Bir kültür mozaiği: Rodos
Rodos, Ege Denizi'nde bulunan Oniki Adaların en büyüğü ve Oniki Adalar idari bölgesinin (Simi, Herke, İleki ve Meis adalarını da içeren) merkezi. Doğal güzellikleri, Osmanlı ve Rodos Şövalyeleri döneminden kalan tarihi eserleri, plajları, eğlence hayatı ve modern konaklama tesisleriyle bu yaz tatil planlarınızda mutlaka yer almalı. İşte size Rodos gezi rehberi…
Rodos, Yunan adaları içinde yüzölçümü açısından en büyük dördüncü ada. Nüfusu 115 bin civarında. Vakti zamanında dünyanın yedi harikasından biri olan Rodos Heykeli’ne ev sahipliği yapmış. 1923’te İtalyan egemenliğinde bulunduğu için mübadele döneminden etkilenmemiş, bu nedenle de azınlık olarak 3 bin 500 kadar Türk halen adada yaşıyor. MÖ 400 yıl önce kurulan Rodos kenti 1309 St Jean şövalyelerinin merkezi haline gelmiş. Amaçları kutsal toprakları ziyarete giden hacı adaylarına sağlık hizmeti vermek olan tarikat zamanla Rodos Şövalyeleri unvanını almış.

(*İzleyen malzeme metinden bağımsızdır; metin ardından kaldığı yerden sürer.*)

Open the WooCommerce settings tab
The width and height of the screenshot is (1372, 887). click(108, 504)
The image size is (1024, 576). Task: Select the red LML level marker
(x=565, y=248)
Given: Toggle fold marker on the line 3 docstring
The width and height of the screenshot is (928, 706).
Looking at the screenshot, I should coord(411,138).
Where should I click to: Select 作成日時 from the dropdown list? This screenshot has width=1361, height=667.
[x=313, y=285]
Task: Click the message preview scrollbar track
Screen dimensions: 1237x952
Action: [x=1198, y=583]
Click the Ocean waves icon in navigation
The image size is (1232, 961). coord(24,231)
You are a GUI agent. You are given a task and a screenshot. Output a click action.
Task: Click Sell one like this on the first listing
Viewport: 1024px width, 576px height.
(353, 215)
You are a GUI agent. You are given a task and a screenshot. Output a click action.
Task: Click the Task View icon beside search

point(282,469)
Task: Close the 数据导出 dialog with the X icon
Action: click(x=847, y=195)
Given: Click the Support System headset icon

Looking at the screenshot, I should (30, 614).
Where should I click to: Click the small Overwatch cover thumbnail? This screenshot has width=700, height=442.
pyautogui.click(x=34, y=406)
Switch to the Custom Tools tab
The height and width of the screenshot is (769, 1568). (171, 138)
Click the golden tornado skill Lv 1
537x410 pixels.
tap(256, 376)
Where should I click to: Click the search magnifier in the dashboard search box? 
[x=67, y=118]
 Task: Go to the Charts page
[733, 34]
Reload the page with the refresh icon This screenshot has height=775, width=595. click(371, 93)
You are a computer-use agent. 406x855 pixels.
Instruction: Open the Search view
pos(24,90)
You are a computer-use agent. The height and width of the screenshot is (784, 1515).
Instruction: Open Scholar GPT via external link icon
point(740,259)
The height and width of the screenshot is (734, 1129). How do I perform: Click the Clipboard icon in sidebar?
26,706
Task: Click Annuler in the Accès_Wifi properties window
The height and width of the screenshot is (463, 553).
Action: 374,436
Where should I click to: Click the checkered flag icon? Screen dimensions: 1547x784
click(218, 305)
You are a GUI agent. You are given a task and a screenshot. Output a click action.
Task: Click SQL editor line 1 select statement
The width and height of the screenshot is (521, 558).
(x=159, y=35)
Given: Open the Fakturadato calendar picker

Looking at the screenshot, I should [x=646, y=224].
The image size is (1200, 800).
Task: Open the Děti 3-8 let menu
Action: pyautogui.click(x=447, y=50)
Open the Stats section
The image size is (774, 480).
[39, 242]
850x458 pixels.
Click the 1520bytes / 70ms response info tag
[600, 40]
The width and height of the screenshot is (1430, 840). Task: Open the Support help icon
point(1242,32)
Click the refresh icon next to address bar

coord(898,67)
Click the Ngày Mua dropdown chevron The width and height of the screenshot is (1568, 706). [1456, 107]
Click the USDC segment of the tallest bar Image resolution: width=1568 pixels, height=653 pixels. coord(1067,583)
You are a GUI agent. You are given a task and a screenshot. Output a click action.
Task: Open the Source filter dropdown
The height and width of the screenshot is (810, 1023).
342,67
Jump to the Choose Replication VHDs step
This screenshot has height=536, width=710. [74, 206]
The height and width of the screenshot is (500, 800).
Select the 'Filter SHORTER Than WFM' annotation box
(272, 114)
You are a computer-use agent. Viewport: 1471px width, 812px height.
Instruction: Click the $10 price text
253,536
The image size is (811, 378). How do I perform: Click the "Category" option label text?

Avrupa'nın en asil ailelerinden gelen şövalyeler Rodos'taki mekânlarında yoksulluk ve iffet yemini ederlermiş 7 lisan temsil edilirmiş. Her millet kendinden daha üst mevkideki birinin gözetiminde Han denilen binalarda yaşarmış. Şövalyeler Rodos'tan ayrılınca bir karargahı olmamış. Kutsal Roma imparatoru 5. Karl şövalyelere Malta Adası'nı verinceye kadar. 1530 yılında adlarını Malta Şövalyeleri olarak değiştirmişler. Napolyon'un adayı işgal edip şövalyelerin adayı terk etmelerini emrettiği 1798 yılına kadar 268 yıl boyunca burada yaşamışlar. İngiltere ve Amerika'da bulunan hayır kurumları ile varlığını sürdürmektelermiş. Osmanlılar 1522 yılında Rodos'u şövalyelerden almış. 400 yıl boyunca Müslüman egemenliği altında yaşamışlar. 1912 yılındaki İtalyan Türk Savaşı'nın ardından 12 Adalar, Rodos da dâhil olmak üzere İtalyanlara verilmiş.
Eski Kent
Kentin insanı etkileyen ilk özelliği surları. Şövalyeler Bizans'a ait bir dizi savunma hattını geliştirerek 8 tane sur inşa etmişler. Zamanında her surun bir kapısı varmış. Fakat sadece 7 orijinal kapı kalmış. İtalyanlar 1924 yılında araçların geçebilmesi için eski şehir duvarlarında değişiklik yapmışlar. Özgürlük kapısından geçerek büyük Üstad Sarayı'nın bulunduğu yeni Şövalyeler sokağına çıkılır. Bundan sonra büyüleyici labirent sokakları olan Türk Mahallesi ile Yahudi Mahallesi’nin yer aldığı kent merkezi başlar. Cephaneliğin sağ tarafında dekoratif sanatlar Müzesi yer alıyor. Meryem Ana Kilisesi Osmanlı döneminde camiye dönüştürülmüş. Rodoslular büyük kuşatmada ölen Hristiyanların anısına buraya kızıl kilise demişler.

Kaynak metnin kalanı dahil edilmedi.